---------- Study material ----------

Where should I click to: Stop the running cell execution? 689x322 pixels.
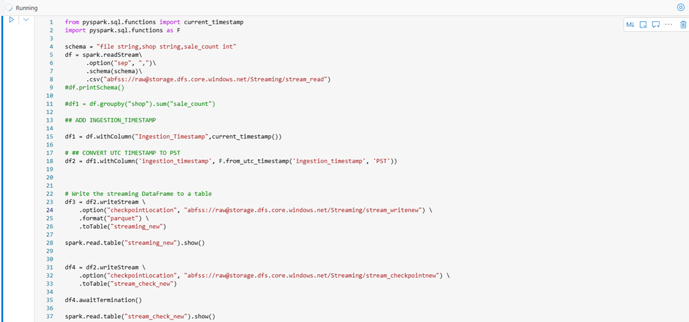tap(681, 8)
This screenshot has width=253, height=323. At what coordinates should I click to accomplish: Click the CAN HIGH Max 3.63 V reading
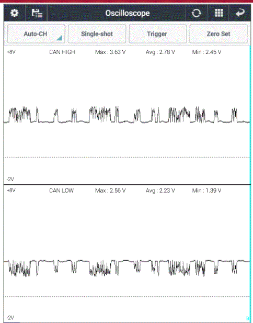coord(110,52)
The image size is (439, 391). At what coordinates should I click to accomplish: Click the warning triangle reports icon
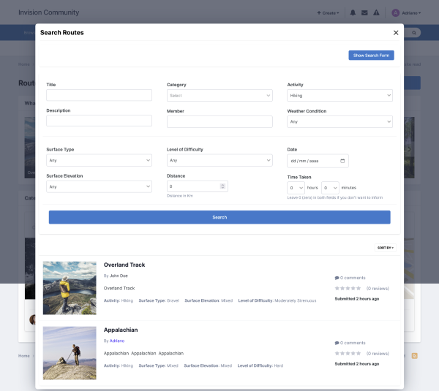[376, 12]
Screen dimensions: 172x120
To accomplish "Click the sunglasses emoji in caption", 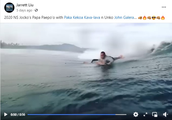I will (x=154, y=18).
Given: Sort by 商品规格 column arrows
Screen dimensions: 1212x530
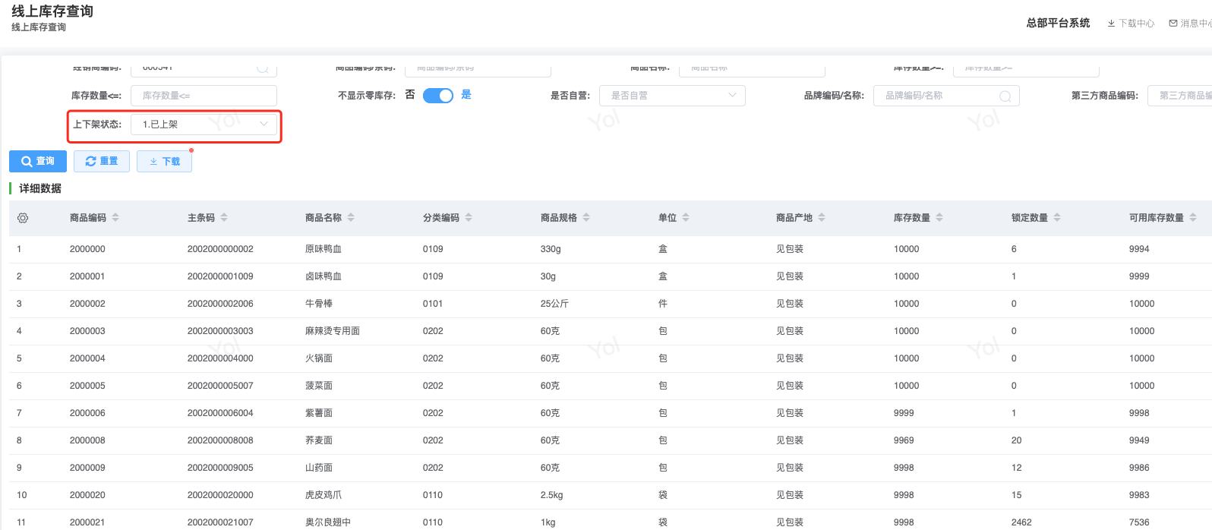Looking at the screenshot, I should (x=586, y=218).
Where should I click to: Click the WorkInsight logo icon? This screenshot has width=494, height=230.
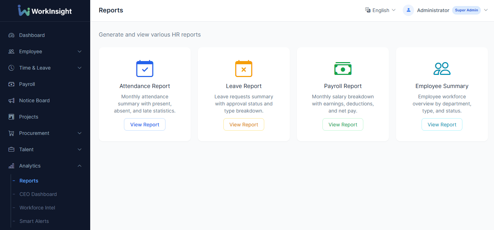pyautogui.click(x=24, y=11)
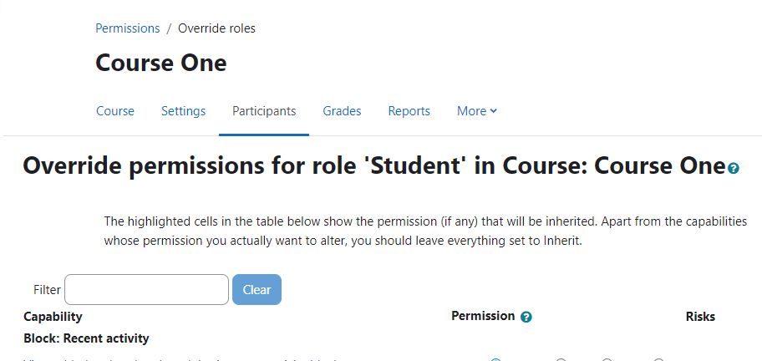This screenshot has width=762, height=361.
Task: Focus the Filter text input
Action: pyautogui.click(x=146, y=290)
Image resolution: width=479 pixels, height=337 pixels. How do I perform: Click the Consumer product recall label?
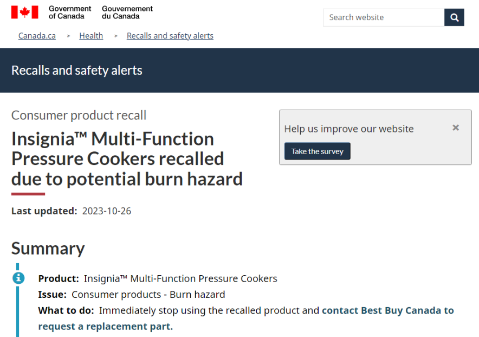point(79,115)
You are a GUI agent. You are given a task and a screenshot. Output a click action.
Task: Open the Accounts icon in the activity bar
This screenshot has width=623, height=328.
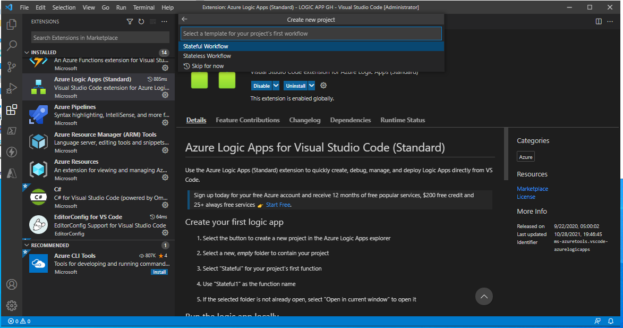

----------

## Directions
After locating the line containing "Given: Sort by 商品规格 column arrows" in the entries above, return it and every line after it exactly, ending at the line containing "Task: Open the", without pictures.

## Final answer
Given: Sort by 商品规格 column arrows
Screen dimensions: 1212x530
Looking at the screenshot, I should (x=586, y=218).
Where should I click to: Click the WorkInsight logo icon? This screenshot has width=494, height=230.
pyautogui.click(x=24, y=11)
This screenshot has width=762, height=361.
Task: Focus the Filter text input
Action: pyautogui.click(x=146, y=290)
Image resolution: width=479 pixels, height=337 pixels. How do I perform: Click the Consumer product recall label?
point(79,115)
You are a GUI agent. You are given a task and a screenshot. Output a click action.
Task: Open the Accounts icon in the activity bar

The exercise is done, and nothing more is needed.